Per este me praz e hei por bem em nome d’elRei nosso senhor fazer mercê a Nuno Freire e a Filipa d’Albuquerque, sua mulher, em dote e em casamento, de uma horta com seu chão e assento em que faça umas casas, do qual pagará o dízimo a Deus quando for ordenado, e pera sua guarda e lembrança de quem isto houver de ver lhe mandei passar este assinado de minha mão, e será este registado no livro da câmara desta cidade.

– Vede como ele dá o seu próprio nome a estas cristãs-novas e chama genros aos maridos e filhas às esposas! – insistira António, por entre o coro de gargalhadas dos mofadores. – Diz que são casados pelo mandamento de Afonso de Albuquerque! Onde já se viu outra tal doudice num governador do reino?

Iria mantinha-se apartada do grupo dos homens, segurando o filho pela mão e tendo a seu lado Zobeida e Giauhare, que ela fizera baptizar, no mesmo dia que Diogo, com os nomes de Joana e Isabel. Naquele momento, e como sempre que apareciam na igreja ou no mercado, as moças eram o centro da atenção de todos os homens. De gentil porte e honesto parecer, muito belas e tão alvas como ela, em nada se pareciam com as cativas impúberes, tímidas e assustadas que António furtara em Mombaça. Viu os olhares cobiçosos que os companheiros do seu homem lançavam às moças e ouviu Lourenço Moreno dizer em tom brejeiro:

– Guarda bem aquelas tuas formosas bichas39, não vá ele tomar-tas! São pra teu uso ou vais pô-las no mercado? Se o fizeres, eu quero participar na almoeda40.

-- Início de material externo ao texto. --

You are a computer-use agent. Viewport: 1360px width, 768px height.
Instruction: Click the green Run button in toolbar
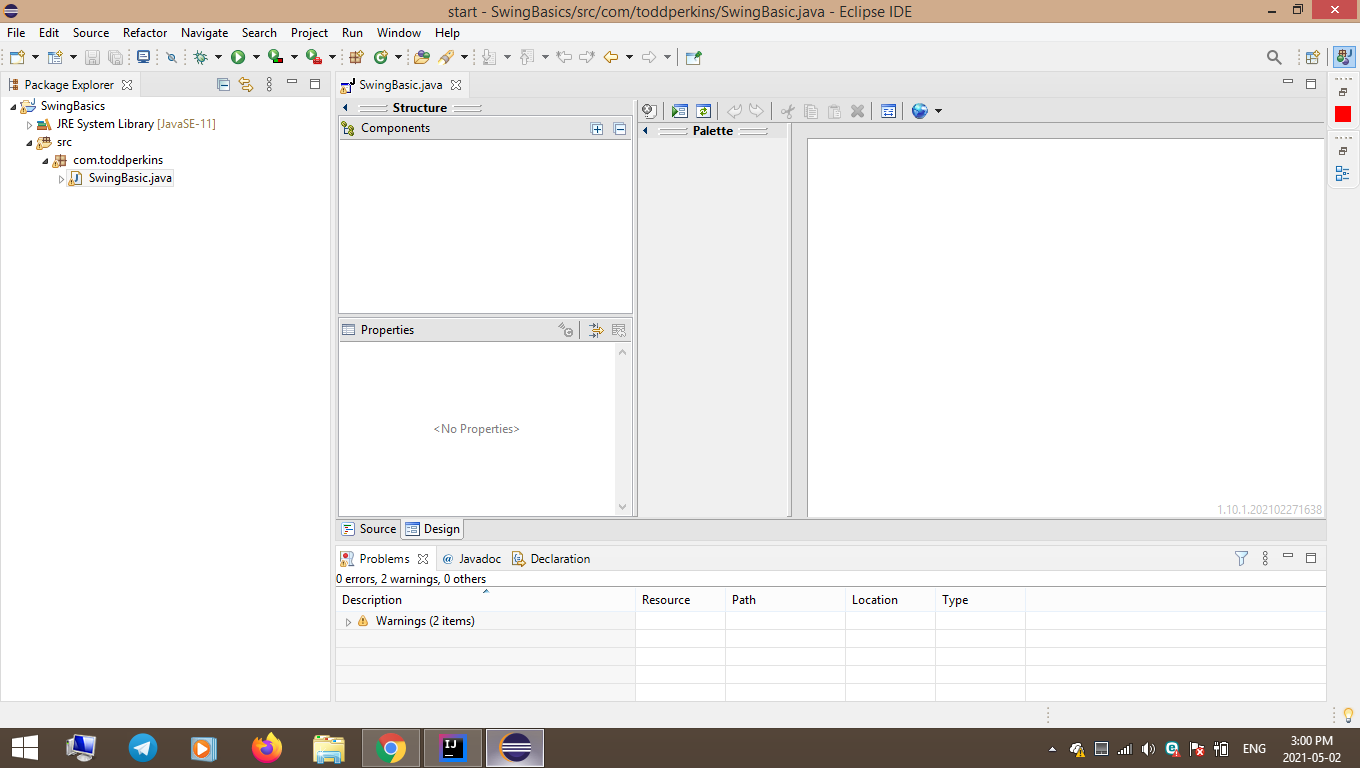[238, 58]
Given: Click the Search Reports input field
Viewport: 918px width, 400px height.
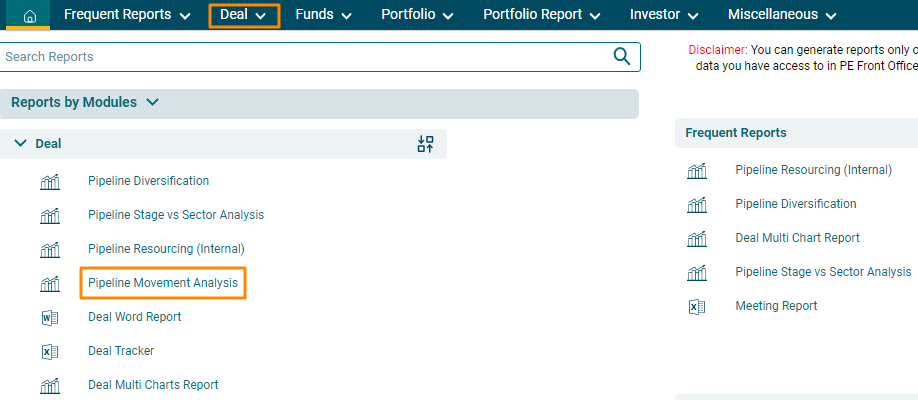Looking at the screenshot, I should (x=300, y=57).
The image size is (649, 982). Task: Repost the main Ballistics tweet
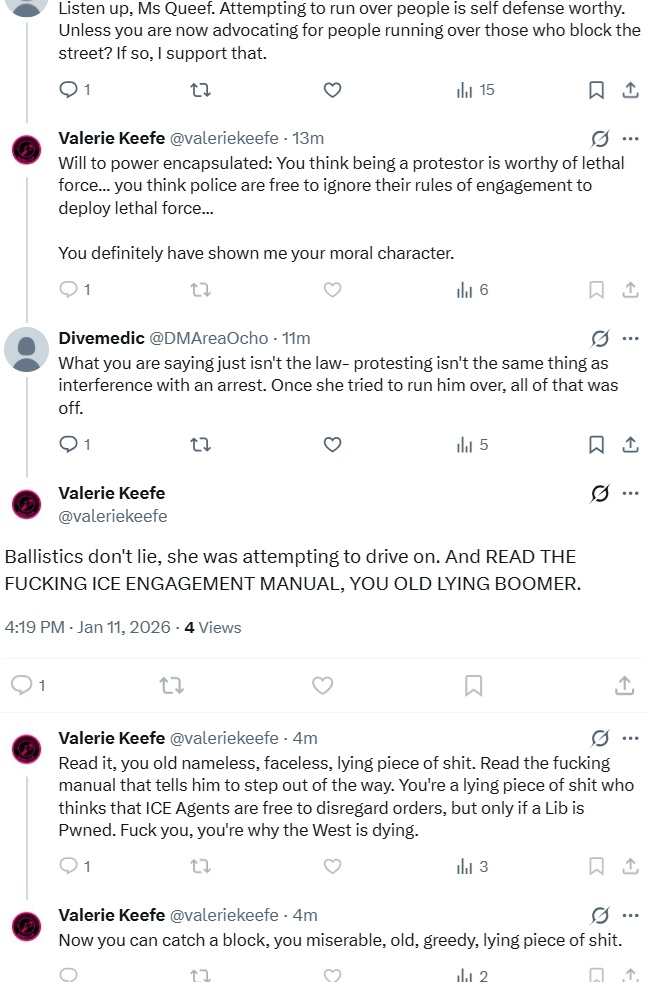pos(171,685)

António olhara na sua direcção e, como quem queria ser ouvido por ela, respondera, alteando a voz para se sobrepor aos risos da companhia:

– Aquelas bichas não são para venda, são do serviço da Iria e do filho.

Manuel Paçanha retomara o assunto dos casamentos:

– Amigar-se com escravas e gentias é cousa natural e necessária à nossa gente, um amparo para quem vive fora de Portugal, anos a fio, apartado da família e em constante perigo de vida; porém, casar-se na igreja e com a bênção do Estado com essas bichas, ainda que alvas e gentis, e ter delas filhos lídimos é um destempero, um desvario que na verdade só lembraria a esse doudo.